Invertebrates, ecosystem services, and climate change

 
 

Collaborators (LTER working group): Shannon Pelini, Angela Laws, Emily Rivest, Megan Woltz, Christopher P. Bloch, Israel Del Toro, Chuan-Kai Ho, John Kominoski, T. A. Scott Newbold, Sheena Parsons, A. Joern


    Globally, the role of invertebrates in ecosystem services is underappreciated and often ignored.  A group of LTER scientists discussed and secured funding (See here for proposal) to review the multitude of evidence suggesting that invertebrates are without question integral to our economy, well-being and survival.  In this manuscript (currently under review in Biological Reviews), we argue that to sustain global ecosystem services in our changing climate, scientists, policy makers, managers and other researchers must begin to explicitly consider the important roles that invertebrates play.

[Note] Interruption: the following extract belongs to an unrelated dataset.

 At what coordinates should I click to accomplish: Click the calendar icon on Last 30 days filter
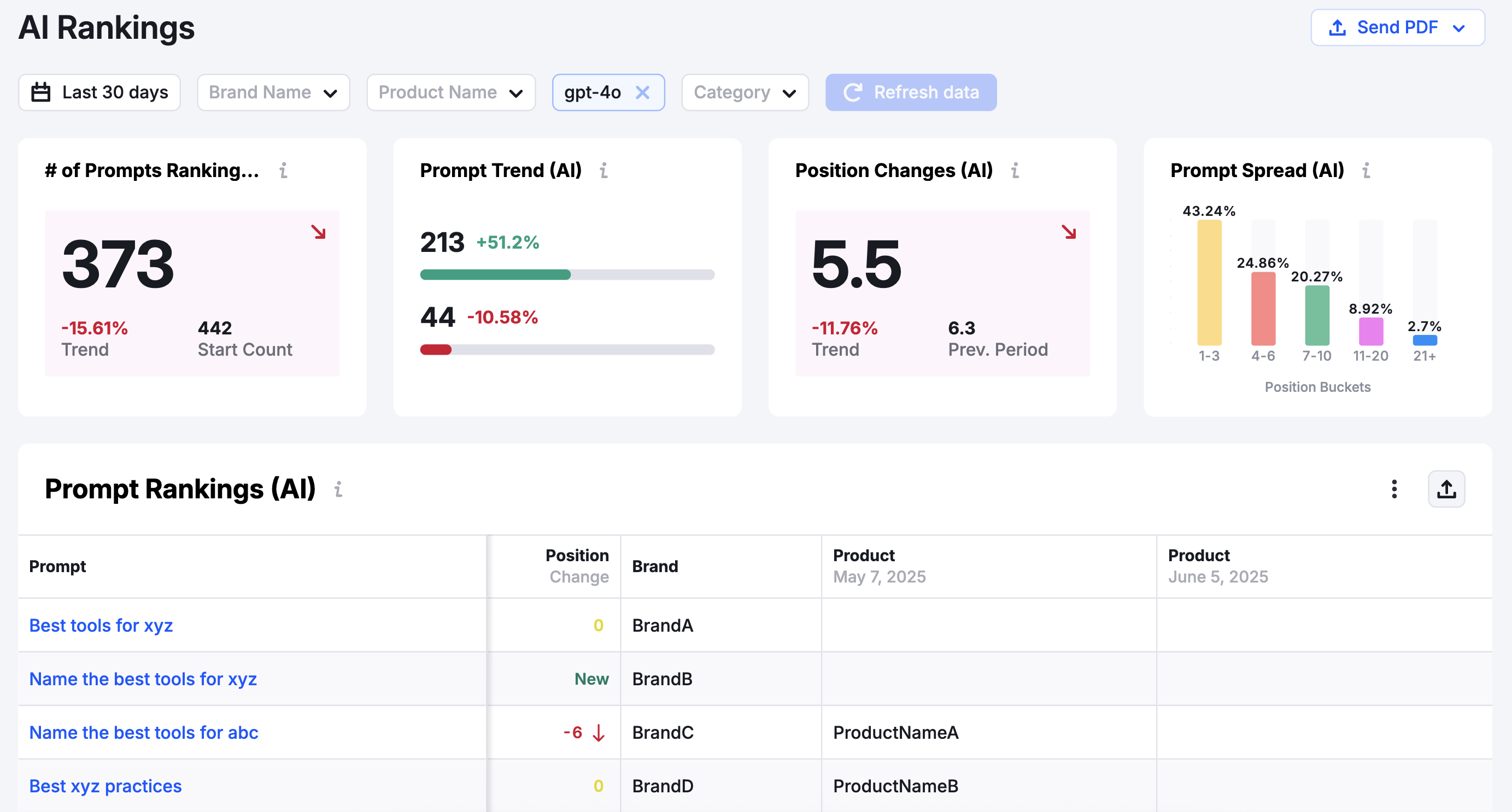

    There is an increasing need to understand the importance of invertebrates globally for several reasons: 1) the general public either ignores or views many invertebrate groups negatively; 2) the positive role of invertebrates in providing ecosystem services is still ignored by scientists, and policy assessments, such as the Millennium Ecosystem Assessment, and (3) during the current alarmingly high extinction rates, invertebrate extinctions often go undocumented.  These reasons for understanding the role of invertebrates is especially important in light of how sensitive invertebrate populations are to climate change.